For the purposes of this project, operations upstream of raw material addition, and operations downstream of the final truss painting, were excluded from the simulation. The remaining process steps represented the core fabrication steps to transform raw materials into finished trusses, in addition to some of the largest investments in capital and automation and, therefore, the areas of highest interest.
We built the model itself in AnyLogic, primarily with the process modelling and material handling libraries. We drew a spatial representation of the factory to define the arrangement, quantity and sizing of process stations and travel routes (including conveyors and forklifts) as well as crane zones to facilitate movement of raw materials and assemblies through parts of the line. We created a logic flow to define how all the raw materials and assembled trusses moved through the system, depending on their types and other parameters.
Some aspects of the process were fixed, such as the quantity of welding stations and the routing of specific truss types (e.g. truss type A and B can be processed in welding station 1). Others, for example the painting bays, were left as flexible station areas to allow recording of the capacity over time.
Other input data included:
The data itself was not hard-coded into the model and instead read from an external data file, which made running multiple simulations for differing parameters a rapid process.
Several different scenarios were simulated in the model that were made up from combinations of options. This included different production schedules and whether transport timings were included, to test sensitivity of the system to these inputs. We also added scenarios for a +/- 20% variation on process timings (for example, the welding stations), using a triangular distribution.
We defined key outputs to measure performance of the system, including schedule completion time (i.e. how long it took to manufacture all trusses in the schedule) and average daily throughput, for comparison against expected market demand. We recorded buffer accumulation to test for process bottlenecks, as well as the number of occupied painting stations to check capacity against what had been previously assumed.
The model was able to support several assumptions made for the design of the process, such as the allowances for buffers and painting bays. Additionally, the model could show that the system was sensitive to assumptions made for travel time of materials between stations, but that the different production schedules and variation in process time only resulted in slight variations in results.
With this simulation able to rapidly test multiple options and scenarios, the model can continue to be used to test further sensitivities in the process or be expanded to include even more of the system. This could include raw material handling, truss packing and shipping, or even wider in the supply chain.

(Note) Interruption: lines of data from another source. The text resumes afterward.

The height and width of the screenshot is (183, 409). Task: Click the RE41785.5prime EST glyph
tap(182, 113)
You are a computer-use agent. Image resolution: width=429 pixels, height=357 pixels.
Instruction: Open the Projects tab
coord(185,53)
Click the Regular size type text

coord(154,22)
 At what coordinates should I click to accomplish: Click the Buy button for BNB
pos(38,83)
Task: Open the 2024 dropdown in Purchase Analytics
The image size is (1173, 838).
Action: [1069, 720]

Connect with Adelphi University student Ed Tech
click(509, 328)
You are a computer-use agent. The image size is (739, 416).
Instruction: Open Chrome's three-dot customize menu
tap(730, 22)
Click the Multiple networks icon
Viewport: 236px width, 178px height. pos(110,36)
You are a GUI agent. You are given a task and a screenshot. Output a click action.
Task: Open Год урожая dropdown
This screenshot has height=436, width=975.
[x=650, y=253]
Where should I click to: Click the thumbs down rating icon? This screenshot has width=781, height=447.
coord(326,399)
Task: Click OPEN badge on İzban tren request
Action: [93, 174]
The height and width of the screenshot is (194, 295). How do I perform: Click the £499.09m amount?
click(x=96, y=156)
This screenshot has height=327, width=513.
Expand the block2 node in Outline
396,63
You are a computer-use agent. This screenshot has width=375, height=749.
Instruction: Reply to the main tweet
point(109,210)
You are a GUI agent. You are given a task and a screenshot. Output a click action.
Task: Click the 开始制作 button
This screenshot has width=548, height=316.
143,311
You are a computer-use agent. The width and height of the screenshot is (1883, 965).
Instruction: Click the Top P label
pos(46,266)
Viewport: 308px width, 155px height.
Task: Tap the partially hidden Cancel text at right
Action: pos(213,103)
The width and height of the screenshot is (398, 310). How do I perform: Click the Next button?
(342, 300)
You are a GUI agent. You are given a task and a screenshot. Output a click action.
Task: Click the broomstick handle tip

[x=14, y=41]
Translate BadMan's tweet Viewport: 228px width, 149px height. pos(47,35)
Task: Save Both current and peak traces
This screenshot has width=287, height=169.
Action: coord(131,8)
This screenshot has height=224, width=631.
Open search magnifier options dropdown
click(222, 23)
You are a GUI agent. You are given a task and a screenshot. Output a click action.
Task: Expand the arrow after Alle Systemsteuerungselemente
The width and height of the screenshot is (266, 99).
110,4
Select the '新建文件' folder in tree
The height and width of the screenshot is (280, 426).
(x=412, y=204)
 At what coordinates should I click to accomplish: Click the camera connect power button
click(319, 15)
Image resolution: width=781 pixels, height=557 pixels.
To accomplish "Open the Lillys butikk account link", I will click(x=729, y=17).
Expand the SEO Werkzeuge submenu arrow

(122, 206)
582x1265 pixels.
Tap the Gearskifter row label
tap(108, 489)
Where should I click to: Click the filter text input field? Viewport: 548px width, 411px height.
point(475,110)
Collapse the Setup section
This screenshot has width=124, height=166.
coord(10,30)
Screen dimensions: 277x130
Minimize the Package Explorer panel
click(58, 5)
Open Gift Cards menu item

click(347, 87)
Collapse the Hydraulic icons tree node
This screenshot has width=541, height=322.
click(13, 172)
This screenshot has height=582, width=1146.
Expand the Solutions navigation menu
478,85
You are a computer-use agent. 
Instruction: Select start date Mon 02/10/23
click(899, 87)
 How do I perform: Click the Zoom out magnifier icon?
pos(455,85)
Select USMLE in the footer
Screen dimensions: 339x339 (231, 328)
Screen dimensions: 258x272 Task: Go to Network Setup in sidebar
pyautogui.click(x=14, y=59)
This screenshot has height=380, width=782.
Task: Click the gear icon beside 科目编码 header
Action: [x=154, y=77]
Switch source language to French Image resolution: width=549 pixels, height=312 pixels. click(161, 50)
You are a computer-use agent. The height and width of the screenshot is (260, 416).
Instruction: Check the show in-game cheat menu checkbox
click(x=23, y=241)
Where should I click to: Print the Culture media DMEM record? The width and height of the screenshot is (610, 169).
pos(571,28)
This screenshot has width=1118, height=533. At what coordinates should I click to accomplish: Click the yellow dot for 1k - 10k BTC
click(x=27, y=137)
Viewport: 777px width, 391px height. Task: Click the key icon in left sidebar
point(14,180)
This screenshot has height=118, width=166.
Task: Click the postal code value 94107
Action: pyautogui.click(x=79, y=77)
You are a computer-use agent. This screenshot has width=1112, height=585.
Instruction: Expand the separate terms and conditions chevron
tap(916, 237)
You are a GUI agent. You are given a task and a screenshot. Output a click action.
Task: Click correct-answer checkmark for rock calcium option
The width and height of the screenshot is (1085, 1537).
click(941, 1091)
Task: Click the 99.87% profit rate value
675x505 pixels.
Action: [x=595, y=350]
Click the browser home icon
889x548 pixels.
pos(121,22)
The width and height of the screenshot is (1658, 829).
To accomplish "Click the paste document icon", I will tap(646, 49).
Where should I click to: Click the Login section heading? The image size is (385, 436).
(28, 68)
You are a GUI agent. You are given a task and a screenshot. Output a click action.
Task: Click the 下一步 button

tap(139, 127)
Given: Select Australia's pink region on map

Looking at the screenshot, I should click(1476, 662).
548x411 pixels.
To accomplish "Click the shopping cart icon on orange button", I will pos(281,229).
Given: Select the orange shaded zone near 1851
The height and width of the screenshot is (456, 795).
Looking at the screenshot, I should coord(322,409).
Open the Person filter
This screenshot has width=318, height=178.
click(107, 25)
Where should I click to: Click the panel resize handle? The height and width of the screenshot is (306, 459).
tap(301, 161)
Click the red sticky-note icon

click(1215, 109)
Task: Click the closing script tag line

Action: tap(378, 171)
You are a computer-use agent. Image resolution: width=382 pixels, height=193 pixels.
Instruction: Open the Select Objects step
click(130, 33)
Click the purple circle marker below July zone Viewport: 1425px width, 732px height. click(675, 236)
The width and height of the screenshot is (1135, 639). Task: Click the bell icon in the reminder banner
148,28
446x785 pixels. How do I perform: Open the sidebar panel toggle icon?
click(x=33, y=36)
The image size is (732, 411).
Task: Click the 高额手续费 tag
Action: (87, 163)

This type of project demonstrates how simulation can support automation in construction, providing dynamic time-based results to design teams and stakeholders to aid in their decision making – particularly highlighting how and where automated processes can provide the biggest benefit for process or cost. As part of the wider construction industry, these types of approaches will be able to support the large changes that will need to occur within the next decade. From the use of DfMA factories to supply increasing demands for buildings and infrastructure while making best use of diminishing workforce, to integrating the supply chain, and cutting building costs and carbon footprint, the application of DEM as a powerful form of automation in construction is an exciting proposition for the future of the construction industry.